Based on these examples, I point out that both medical and social sciences are inherently central to public health, and we need to find ways of integrating these. Building on the gender example and borrowing from Indian mythology, I postulate three ways to combine masculine and feminine essence in the strongest way and not treat it as a dichotomy—The ‘Ardhanareeshwara’ or merge model, the ‘Mohini’ or morph model, and the ‘Vivah’ marriage model.
In the ‘Ardhanâriúvara’ or merge model, Shakti, the female principle of God, is inseparable from Lord Shiva, the male principle of God. Purusha, the male principle, is a passive force of the universe (health system), while Prakriti is the female active force (community).5,6 In simpler words, this makes the case for each public health professional to be well-trained in both the medical and social aspects of public health.
In the ‘Mohini’ model, Lord Vishnu (masculine) morphed into Mohini (feminine version) on occasions where it was required, especially to kill the demons.
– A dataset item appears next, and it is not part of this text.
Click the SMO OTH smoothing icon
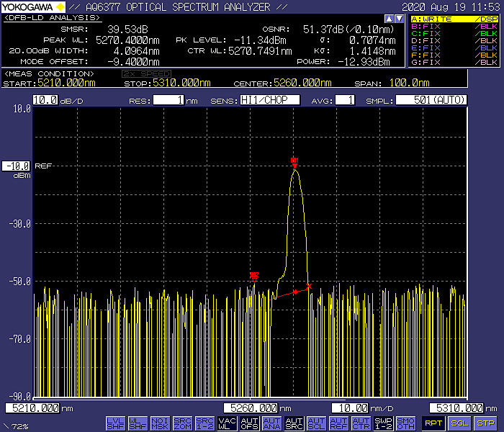The image size is (504, 432). (x=405, y=423)
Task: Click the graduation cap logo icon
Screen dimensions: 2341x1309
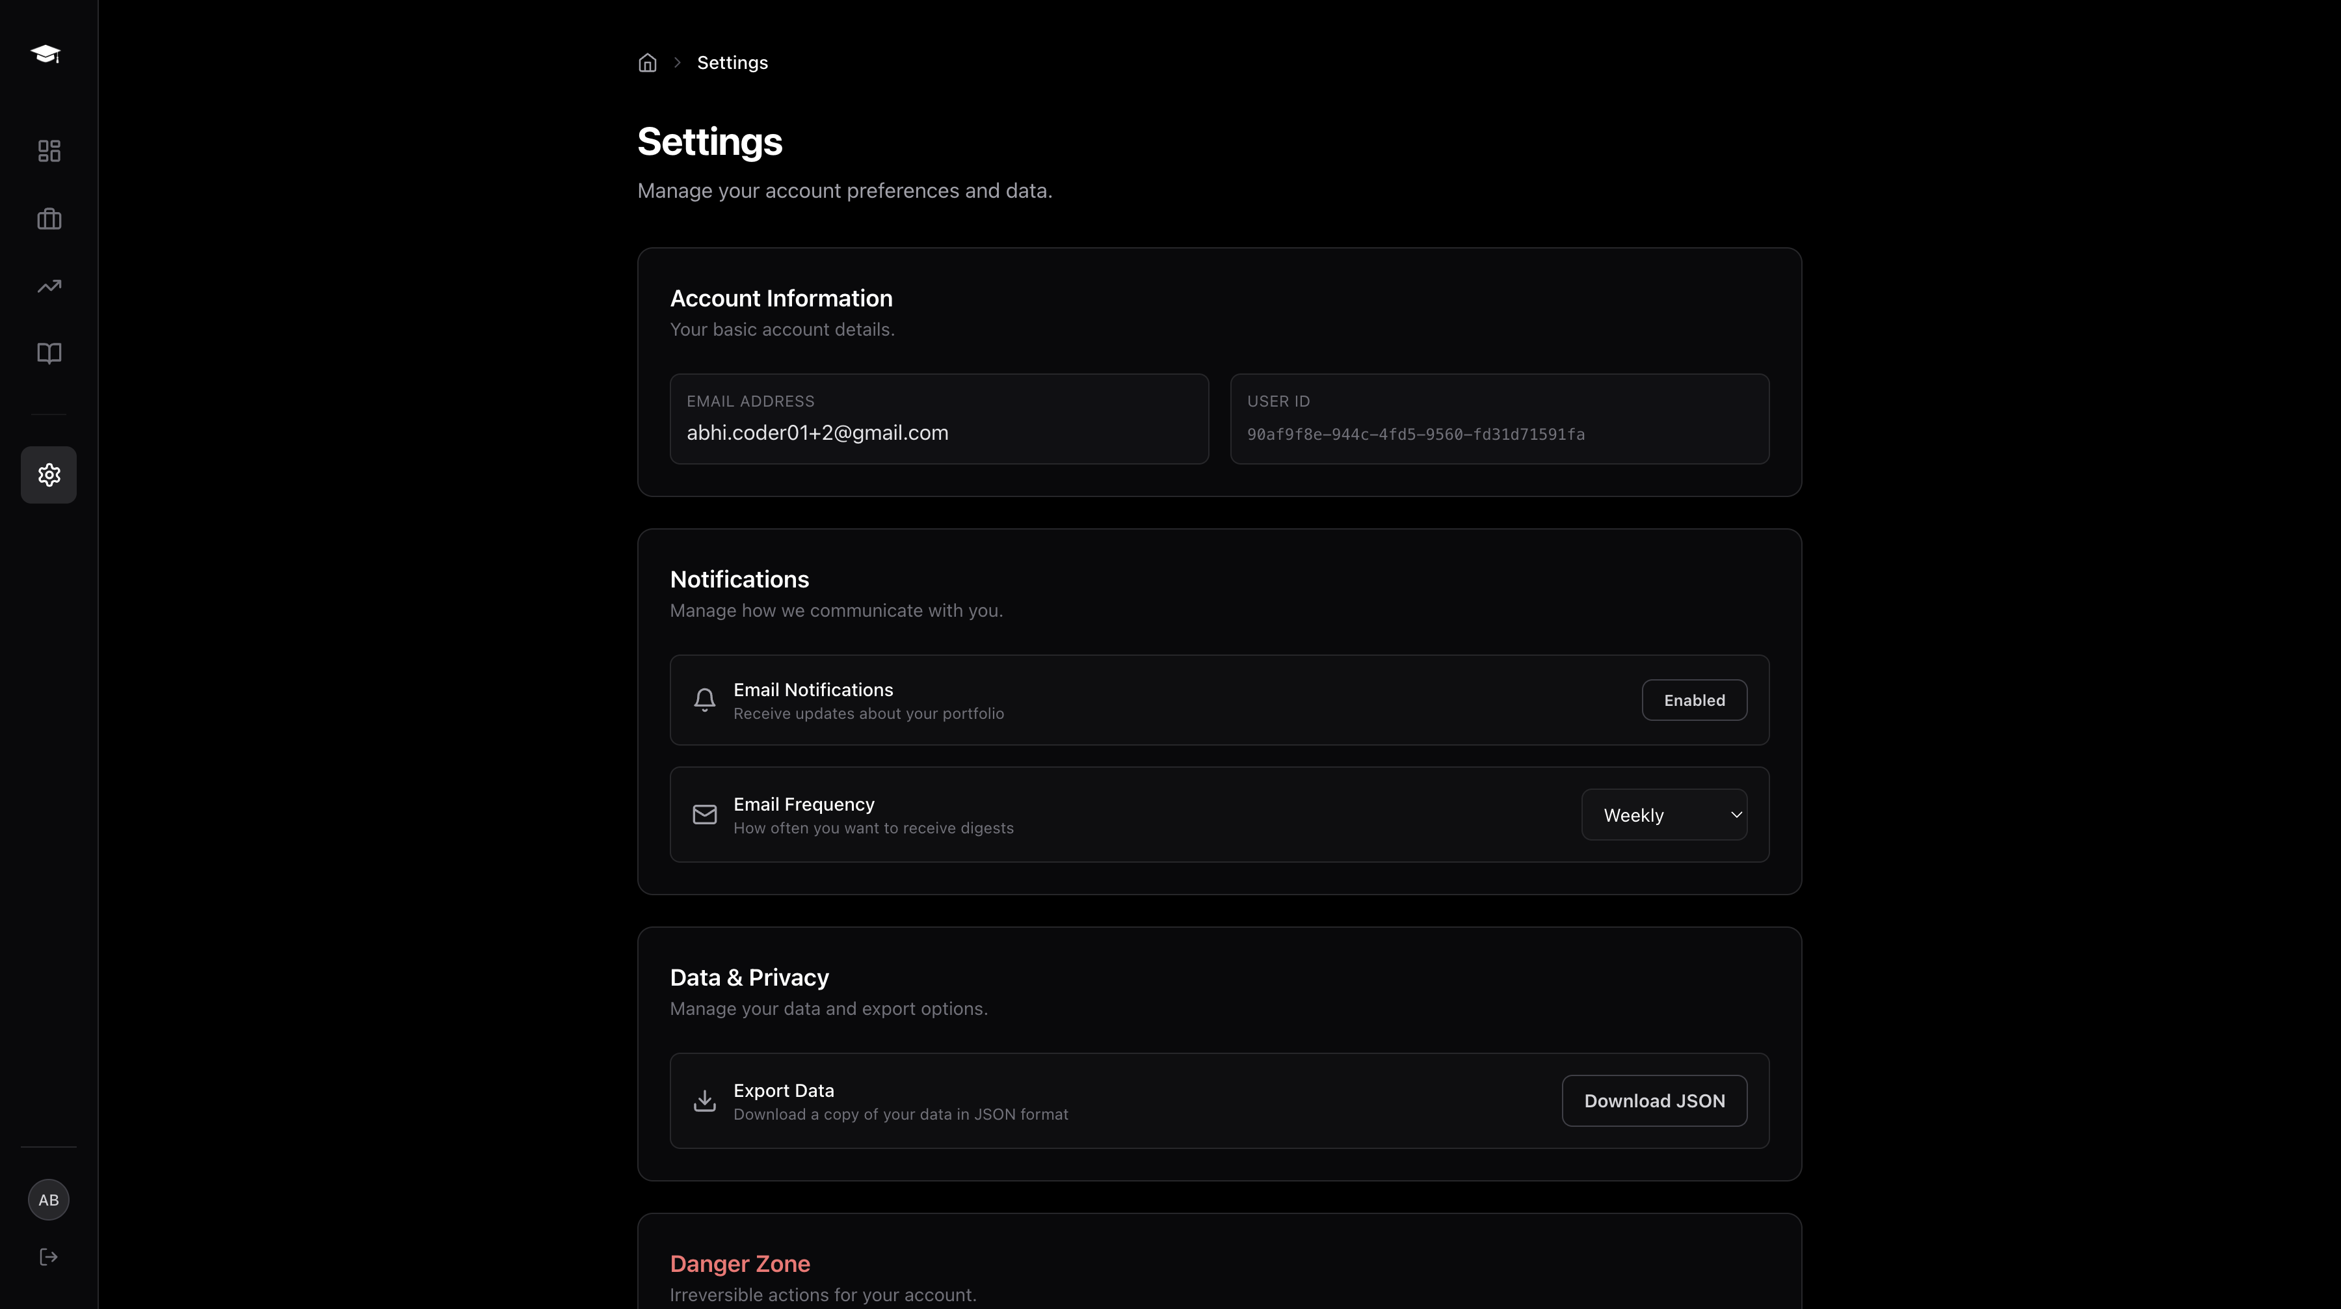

In the same way, if defeating diseases requires medically trained people to don a ‘social sciences’ avatar and vice versa, they should be ready for it.
In the ‘marry’ model, as we all know, the man and woman come together, share appropriate responsibilities, and work together for individual, family, and societal progress. This would mean that social and medically trained people learn to work together with equal respect for each other. Without that, marriages will not work, nor will public health be able to deliver effective services.
If epidemiology is the ‘eye’, the social sciences are the ‘ear’. There is no question of granting primacy to either of them. In pursuance of this interdisciplinarity, we either learn to work together or become equally adept at medicine as well as the social sciences. So, rather than emphasising and belabouring the differences between the medical and social aspects in public health, I propose that we join hands to become a strong, constructive force that improves the health of the people. Pooling the strengths of the social sciences and epidemiology produces true public health/community medicine.
For all the young community medicine or public health professionals, my message is that it does not matter where you come from; ensure that you respect the interdisciplinary nature of the discipline, be comfortable in your current position in the continuum, and evolve continuously.